The authors explain that moderAItor performs contextual analysis by evaluating not only the content of comments but also the context in which they are published. Furthermore, moderAIto can understand and process comments written in both Latin and Cyrillic. This tool translates and analyzes comments in any language, enabling it to understand their context. Additionally, it serves as a moderation tool that compiles a comprehensive research database based on its findings. For example, statistics collected during this period showed that the most commonly used offensive term in the Armenian online community is “Turk,” which is used as a label in various contexts.

 

Screenshot: moderaitor.app

The tool allows for the collection of detailed analytical data that reveals the basis and nature of hate speech. It identifies 12 different types of hate speech, including incitement to violence, dehumanization, and labeling. Furthermore, these types are categorized based on their underlying basis, which includes factors such as political views, nationality, gender, and more.

Screenshot: moderaitor.app

In partnership with the Media Self-Regulation Initiative, the authors of moderAItor have created a content moderation policy. This policy outlines the types of content that require moderation, user notification methods, principles for managing the online community, and procedures for addressing complaints and disputes.

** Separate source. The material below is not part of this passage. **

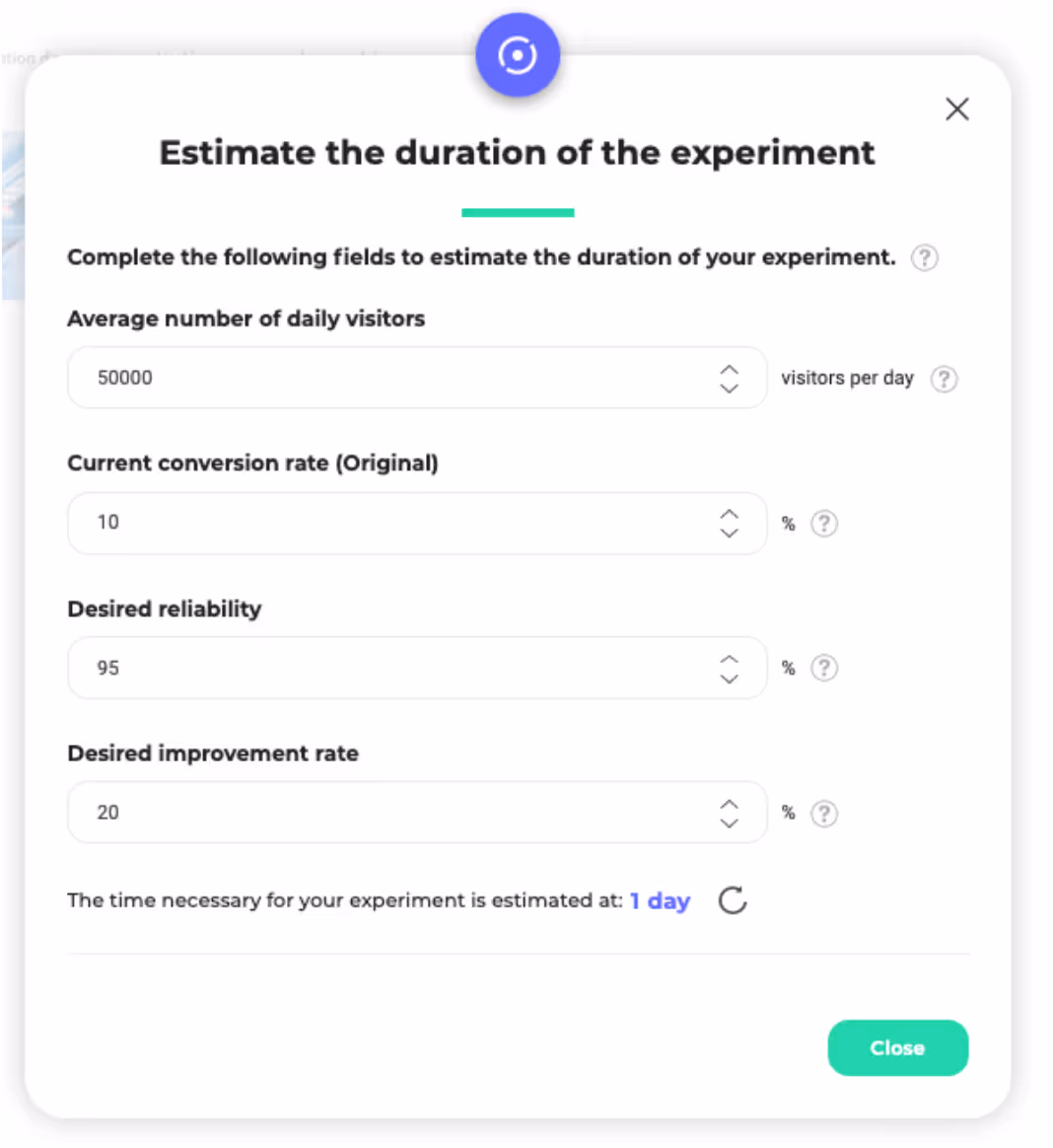Open help for current conversion rate field

(824, 524)
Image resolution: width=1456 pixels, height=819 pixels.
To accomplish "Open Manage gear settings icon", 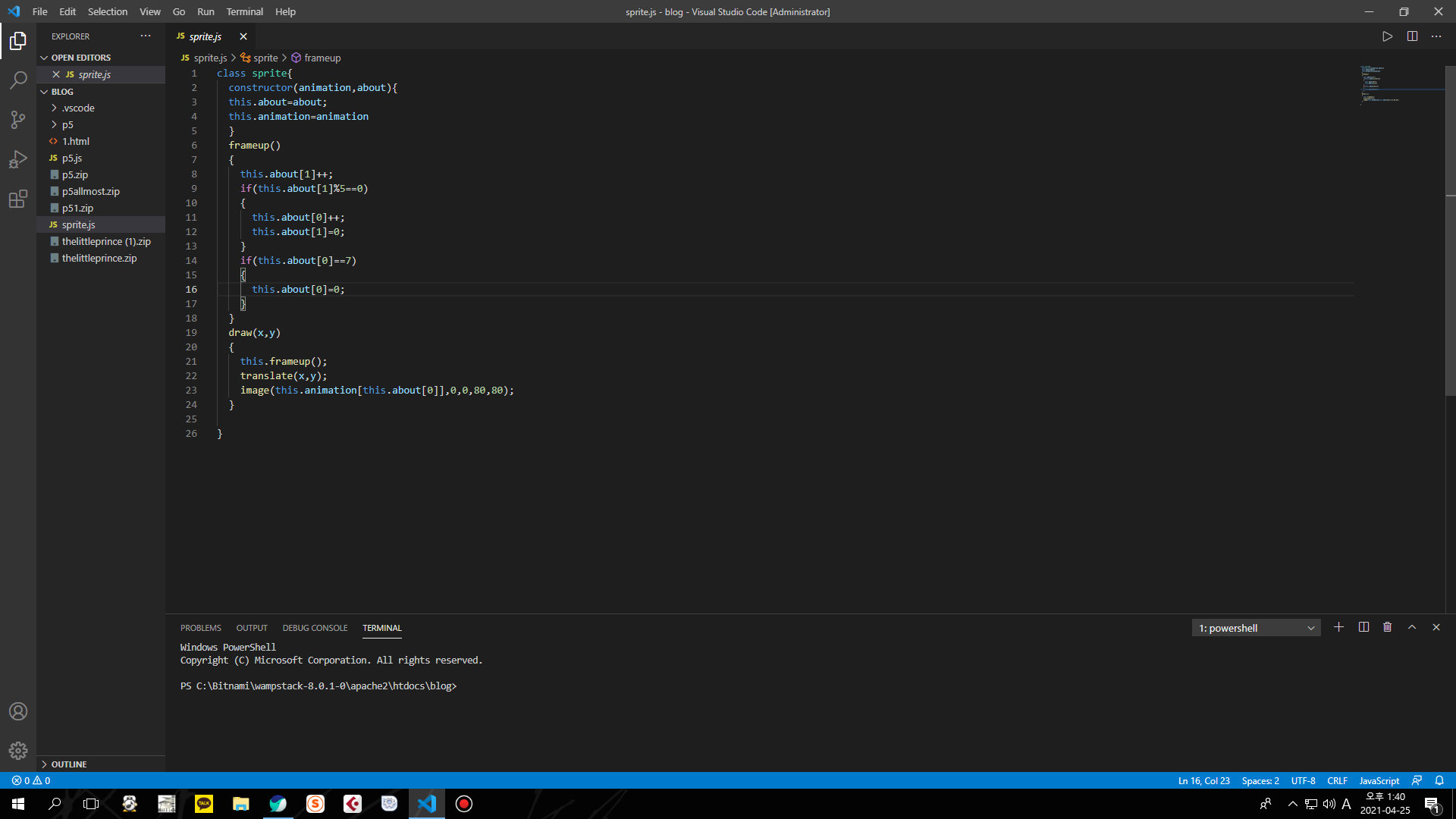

“This document ensures a transparent and accountable moderation system. Moderation decisions are guided by the principles outlined in the international document known as the ‘Rabat Action Plan’, which establishes standards for identifying and combating hate speech,” states Alexander.

The tool is currently in testing. Over the past 10 days, it has been linked to Factor TV’s social media pages and analyzed over 17,000 comments. Out of these, more than 2,200 comments were identified as containing elements of hate speech and have been moderated.

Screenshot: moderaitor.app website

“Accountability is essential as well. For every deleted or hidden comment, the tool provides a justification for the type of hate speech it associates with it. This enables the data to serve as a basis and an explanation in the event of any disputes or complaints from users,” says Alexander.

The authors of moderAItor plan to offer free access to the tool to over 10 media outlets and representatives from civil society during the upcoming election period. After this current program concludes, they will seek new funding sources or explore monetization options for moderAItor.